Comment by extragalaxial
Comment by extragalaxial 6 days ago
[flagged]
Comment by extragalaxial 6 days ago
[flagged]
It's getting down-voted because it is a very bad advice, one that can be refuted by already known facts. Your comment is even worse in this regards and is very misleading - the LLMs are definitely not going to "accurately explain everything you need to know", it's not a magical tool that "knows everything", it's a statistical parrot which infers the most likely sequence of tokens, which results in inaccurate responses often enough. There is already a lot of incompetent folks relying blindly on these un-reliable tools, please do not introduce more AI-slop based thinking into the world ;)
You left out the "for common algorithms like this" part of my comment. None of what you said applies to learning simple, well-established algorithms for software development. If it's history, biology, economics etc. then sure, be wary of LLM inaccuracies, but an algorithm is not something you can get wrong.
I don't personally know much about DHTs so I'll just use sorting as an example:
If an LLM exlains how a sorting algorithm works, and it explains why it fulfills certain properties about time complexity, stability, parallelizability etc. and backs those claims up with example code and mathematical derivations, then you can verify that you understand it by working through the logic yourself and implementing the code. If the LLM made a mistake in its explanation, then you won't be able to understand it because it's can't possibly make sense; the logic won't work out.
Also please don't perpetuate the statistical parrot interpretation of LLMs, that's not how they really work.
I meant it also for the (unwittingly) left-out part of your comment. Firstly, by saying this parrot will explain "everything that you need to know ..." you're pushing your own standards onto everyone else. Maybe the OP really wants to understand it deeply and learn about edge cases, and understand how it really works. I dont think I would rely on a statistical parrot (yes, that's really how they work, only on a large scale) to teach me stuff like that. At best, they are to be used with railguards as some kind of a personal version of "rain man", with the exception that the "rain man" was not hallucinating when counting cards :)
> Also please don't perpetuate the statistical parrot interpretation of LLMs, that's not how they really work.
I'm pretty sure that's exactly how they work.
Depending on the quality of the LLM and the complexity of the thing your asking about good luck fact checking it's output. It is about the same effort as finding direct sources and verified documentation or resources written by humans.

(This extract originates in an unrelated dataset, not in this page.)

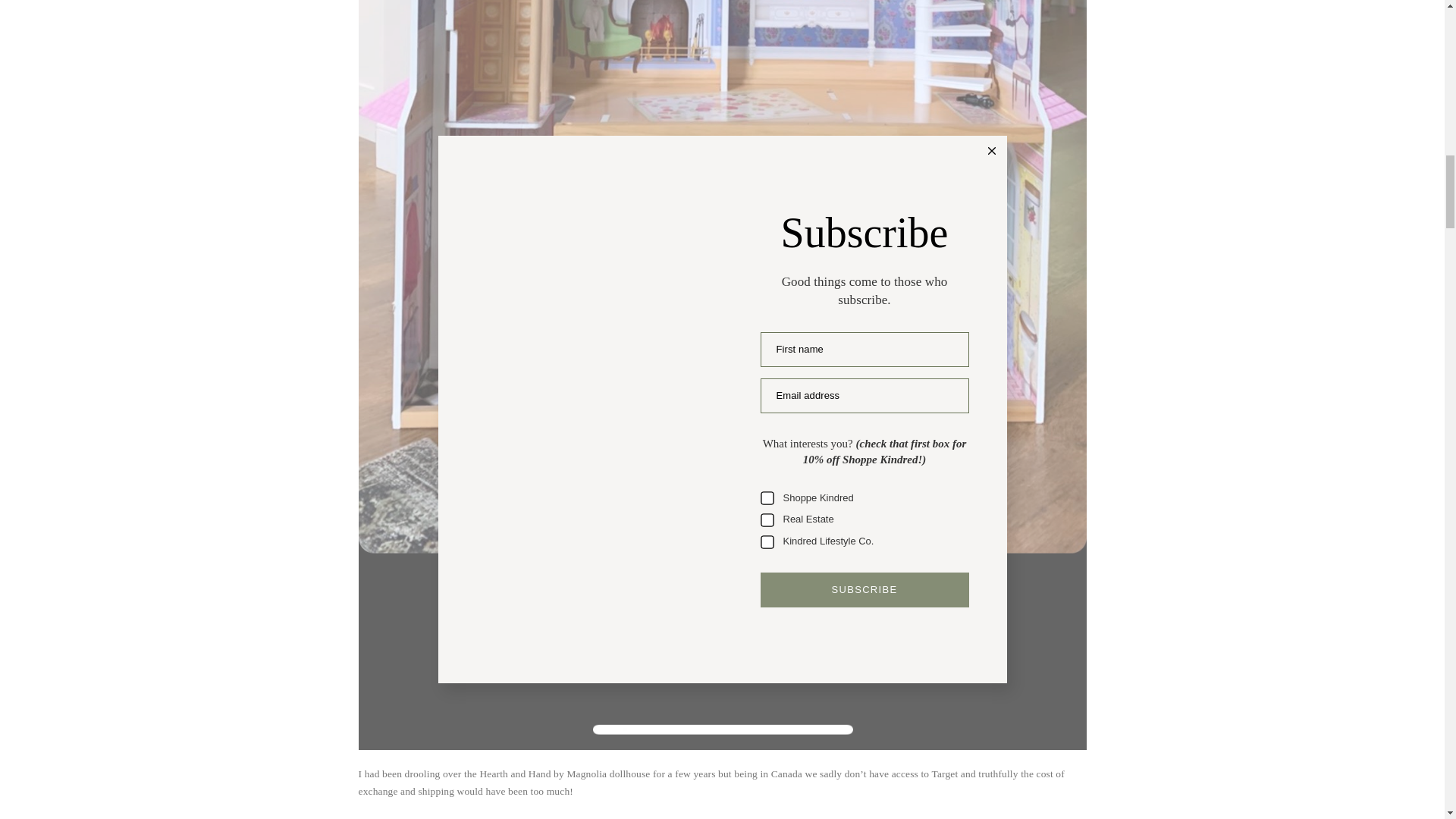
Hearth and Hand by Magnolia (543, 773)
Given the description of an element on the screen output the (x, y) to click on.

LLMs generate human like answers by using statistics and other techniques on a huge corpus. They do hallucinate but what is less obvious is that a "correct" LLM output is still a hallucination. It just happens to be a slightly useful hallucination that isn't full of BS.
As the LLM takes in inconsistent input and always outputs inconsistent output you * will * have to fact check everything it says. Making it useless for automated reasoning or explanations and a shiny turd in most respects.
The useful things LLMs are reported to do where an emergent effect found by accident by natural language engineers trying to build chat bots. LLM's are not sentient and have no idea if the output is good or bad.
Exactly this. The thing which irritates and worries me, is that I notice a lot of junior folks tend to try and apply these machines in solving open-ended problems the machines don't have the context for. The lawsuits with made-up referent cases are just the beginning I am afraid, we're in for a lot more slop endangering our services and tools.
Please, please avoid recommending LLMs for problems where the user cannot reliably verify it's outputs. These tools are still not reliable (and given how they work, they may never be 100% reliable). It's likely the OP could get a "summary" which contains hallucinations or incorrect statements. It's one thing when experienced developers use Copilot or similar to avoid writing boilerplate and boring parts of the code - they still have competence to review, control and adapt the outputs. But for someone looking to get introduced to a hard topic, such as the OP, it's a very bad advice as they have no means of checking the output for correctness. A lot of us already have to deal with junior folks spitting out the AI slop on a daily basis, probably using the tools they way you suggested. Please don't introduce more of AI slop nonsense into the world.